How to update weights manually with Keras

beepretty picture beepretty · Jul 16, 2018 · Viewed 10.6k times · Source

I'm using Keras to build a LSTM and tuning it by doing gradient descent with an external cost function. So the weights are updated with:

weights := weights + alpha* gradient(cost)

I know that I can get the weights with keras.getweights(), but how can I do the gradient descent and update all weights and update the weights correspondingly. I try to use initializer, but I still didn't figure it out. I only found some related code with tensorflow but I don't know how to convert it to Keras.

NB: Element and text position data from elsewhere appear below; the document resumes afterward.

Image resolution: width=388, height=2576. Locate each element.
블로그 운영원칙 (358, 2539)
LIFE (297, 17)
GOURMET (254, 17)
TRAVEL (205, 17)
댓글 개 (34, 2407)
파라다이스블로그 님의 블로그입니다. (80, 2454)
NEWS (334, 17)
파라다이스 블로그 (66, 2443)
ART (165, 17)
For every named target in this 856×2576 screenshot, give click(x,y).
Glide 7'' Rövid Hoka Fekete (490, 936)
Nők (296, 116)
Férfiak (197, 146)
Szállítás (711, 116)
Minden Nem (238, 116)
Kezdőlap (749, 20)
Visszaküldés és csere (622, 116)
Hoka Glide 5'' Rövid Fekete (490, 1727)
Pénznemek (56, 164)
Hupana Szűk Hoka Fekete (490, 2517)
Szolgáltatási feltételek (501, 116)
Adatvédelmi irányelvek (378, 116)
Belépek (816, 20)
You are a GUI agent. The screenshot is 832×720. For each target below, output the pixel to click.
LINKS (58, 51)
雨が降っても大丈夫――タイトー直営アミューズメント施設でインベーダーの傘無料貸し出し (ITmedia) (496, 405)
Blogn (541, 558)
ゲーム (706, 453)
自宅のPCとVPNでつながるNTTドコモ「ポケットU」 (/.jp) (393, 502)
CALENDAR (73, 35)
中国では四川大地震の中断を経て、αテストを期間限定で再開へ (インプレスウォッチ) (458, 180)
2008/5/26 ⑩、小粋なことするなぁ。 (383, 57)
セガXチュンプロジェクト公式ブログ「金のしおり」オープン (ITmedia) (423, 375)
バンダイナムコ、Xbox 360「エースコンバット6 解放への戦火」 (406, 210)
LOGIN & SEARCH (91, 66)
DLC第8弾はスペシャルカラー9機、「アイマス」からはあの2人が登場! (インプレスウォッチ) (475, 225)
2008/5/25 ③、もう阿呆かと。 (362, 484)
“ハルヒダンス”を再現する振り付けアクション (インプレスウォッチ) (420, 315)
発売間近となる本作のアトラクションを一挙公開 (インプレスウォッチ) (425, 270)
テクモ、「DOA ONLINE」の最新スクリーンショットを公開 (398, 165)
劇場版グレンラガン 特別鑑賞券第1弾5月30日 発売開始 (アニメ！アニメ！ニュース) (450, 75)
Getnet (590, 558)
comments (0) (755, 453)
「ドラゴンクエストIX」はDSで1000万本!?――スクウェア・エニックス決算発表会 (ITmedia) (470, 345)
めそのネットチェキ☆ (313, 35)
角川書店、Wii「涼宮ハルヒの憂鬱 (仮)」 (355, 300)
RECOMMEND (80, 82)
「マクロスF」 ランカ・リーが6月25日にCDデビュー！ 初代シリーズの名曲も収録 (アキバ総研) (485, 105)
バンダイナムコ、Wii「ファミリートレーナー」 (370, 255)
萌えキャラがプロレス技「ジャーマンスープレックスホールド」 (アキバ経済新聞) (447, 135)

Any help, hint or advice will be appreciated!

Answer

apitsch picture apitsch · Aug 15, 2018

keras.layer.set_weights() is what you are looking for:

import numpy as np
from keras.layers import Dense
from keras.models import Sequential

model = Sequential()
model.add(Dense(10, activation='relu', input_shape=(10,)))
model.add(Dense(5, activation='relu'))
model.add(Dense(1, activation='sigmoid'))
model.compile(optimizer='adam', loss='categorical_crossentropy')

a = np.array(model.get_weights())         # save weights in a np.array of np.arrays
model.set_weights(a + 1)                  # add 1 to all weights in the neural network
b = np.array(model.get_weights())         # save weights a second time in a np.array of np.arrays
print(b - a)                              # print changes in weights

Have a look at the respective page of the keras documentation here.